A quarter-century separates Boston Mayor Michelle Wu’s controversial soccer palace plans and the city’s last major sports stadium battle.
Yet despite the passage of time, there is a striking similarity between the now-$200 million proposal by Wu and BOS Nation and the ill-fated Red Sox plan for a New Fenway.
That would be the arrogance displayed by the proponents of both stadium proposals, from the mayoral suite to the teams themselves.
In the spring of 1999, Red Sox CEO John Harrington unveiled plans for a monstrous, 44,000-plus-seat New Fenway Park.
The proposal called for not only demolishing the hallowed 1912 ballpark, but also seizing a swath of buildings and properties next door on which to build the giant stadium.
Harrington enlisted the help of Mayor Thomas M. Menino, who threw the might of City Hall and its eminent domain powers behind the ill-fated stadium plan.
There was even a built-in cheerleading section at The Boston Globe, with the reporter covering the ballpark proposal dating the team’s political strategist.
Menino, Sox Walked into Buzzsaw
Yet no one in power seemed to have banked on the very predictable outrage on part of the Fenway building owners and the businesses in the footprint of the new stadium.
These include none other than the publisher of the now-defunct, but then very much alive Boston Phoenix.
The late Stephen Mindich waged a journalistic crusade against the plan, which would have ousted the spunky, alternative weekly from its digs.
Neighborhood groups, not thrilled either with the prospect of a much bigger stadium, also rallied against the plan, sponsoring charettes aimed at demonstrating that old Fenway could be saved and renovated.
The Sox owners and their backers at City Hall dismissed opponents as a bunch of cranks, insisting that engineering reports showed that it was physically impossible to save old Fenway Park.
Meanwhile, the cost of the project kept on escalating, rising by hundreds of millions of dollars.
Team and city executives’ highhanded dismissal of their critics only made matters worse.
By December 2000, just 18 months after the new stadium plan was unveiled, the jig was up.
With neighboring landowners continuing to fight the New Fenway proposal tooth and nail, and banks steering clear of the massive and risky project, Harrington put the team up for sale and effectively pulled the plug the stadium plan.
The rest is history, with billionaire John Henry and his ownership group buying the team and adopting plans, dismissed as crazy by the Sox and City Hall, to renovate Fenway Park, not tear it down.
Another Stadium, Another Battle
Fast forward to 2024 and we have another mayor pushing another stadium plan, this time for a new women’s pro soccer team, BOS Nation, whose initial ad campaign, “Too Many Balls,” was case study in arrogance, offending a wide array of fans and constituencies.
The Boston Globe is also entangled in the whole scheme, with CEO Linda Henry, wife of billionaire owner John Henry, as a minority investor in the new women’s pro soccer team.
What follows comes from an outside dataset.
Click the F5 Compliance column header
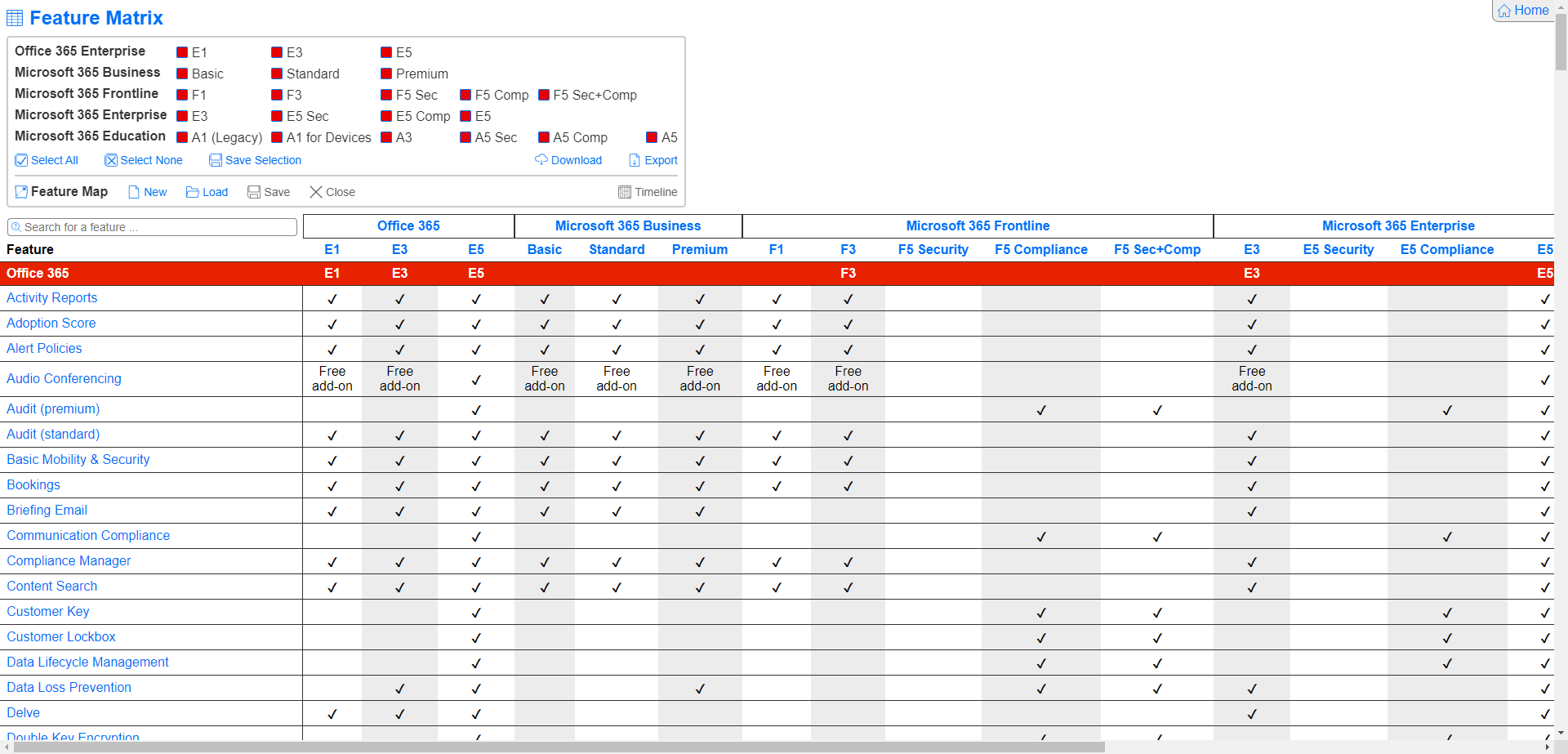Screen dimensions: 1568x754 click(x=1040, y=250)
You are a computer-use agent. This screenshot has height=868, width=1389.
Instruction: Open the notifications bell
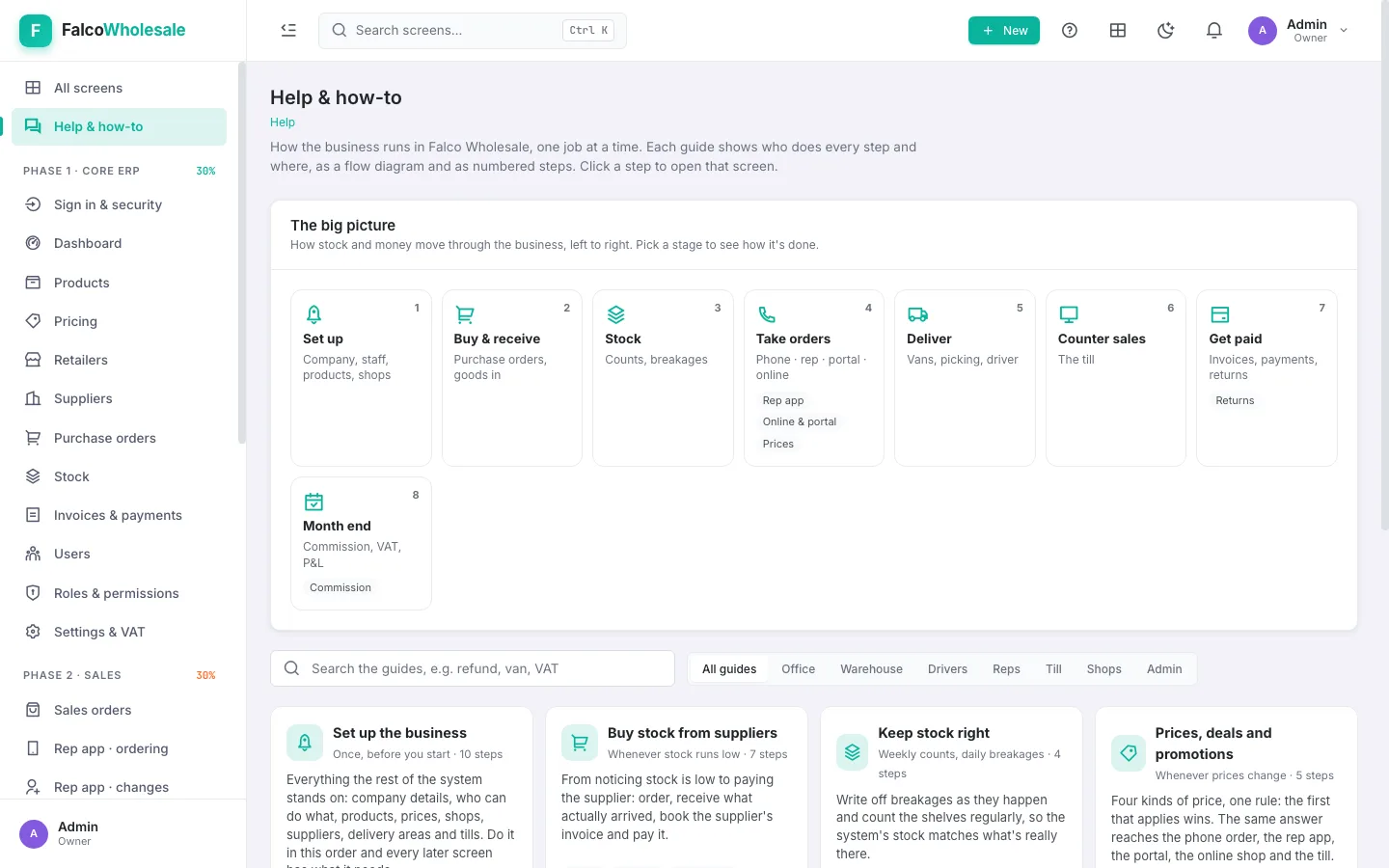point(1214,30)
And once again, we have a stadium plan that has enraged the surrounding neighborhoods, and proponents who just don’t seem to get it.
While the Fenway plan involved seizing part of the neighborhood by eminent domain, the proposal by Wu and team owners Boston Unity Soccer Partners calls for building a new stadium in one of Boston’s biggest green spaces, Franklin Park, where the decrepit White Stadium high school field now stands.
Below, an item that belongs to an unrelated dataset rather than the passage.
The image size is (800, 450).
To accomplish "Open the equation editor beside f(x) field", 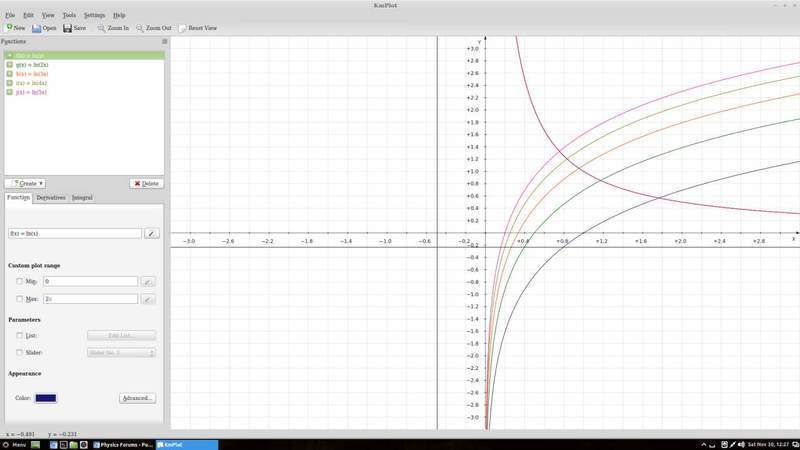I will (151, 233).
And while the new stadium would include new Boston Public Schools athletic facilities with a completely rebuilt field and track, the overall footprint will expand dramatically. On game days, only ticket-holders will have access.
Oh yeah, and to build this new sports palace, at least 145 trees in the Frederick Law Olmsted-designed park will be sent to the woodchipper.
Project’s Cost Doubles
A new group, Franklin Park Defenders, has teamed up with the Emerald Necklace Conservancy to battle the proposal, with a lawsuit winding its way through state court. It’s scheduled to go to trial in March.
Yet Wu and the high-powered local investors behind BOS Nation and its stadium appear determined to ignore the project’s opponents and forge ahead with their plan.
Even recent revelations that the project’s price tag had doubled to $200 million, pushing the city’s portion to $91 million at a time when the city’s budget is under strain, hasn’t triggered any pause or reset.
Pressed about the ballooning cost of plans to build the 11,000-seat soccer stadium in Boston’s historic Franklin Park, Wu, during a recent appearance on GBH’s Boston Public Radio, vowed to “pay for our half of the stadium, no matter what it costs.”
So, will Wu and BOS Nation manage to succeed where Menino and the Red Sox failed?
The jury is still out on this one.
That said, there are now calls for BOS Nation to team with the New England Revolution on its plans to build a new stadium on the Everett waterfront.
It’s an idea that a prominent Boston Globe columnist has begun to push as well.
And if Wu, despite her bluster about paying whatever it takes to get the stadium built, is looking for an exit strategy, it’s there for the taking.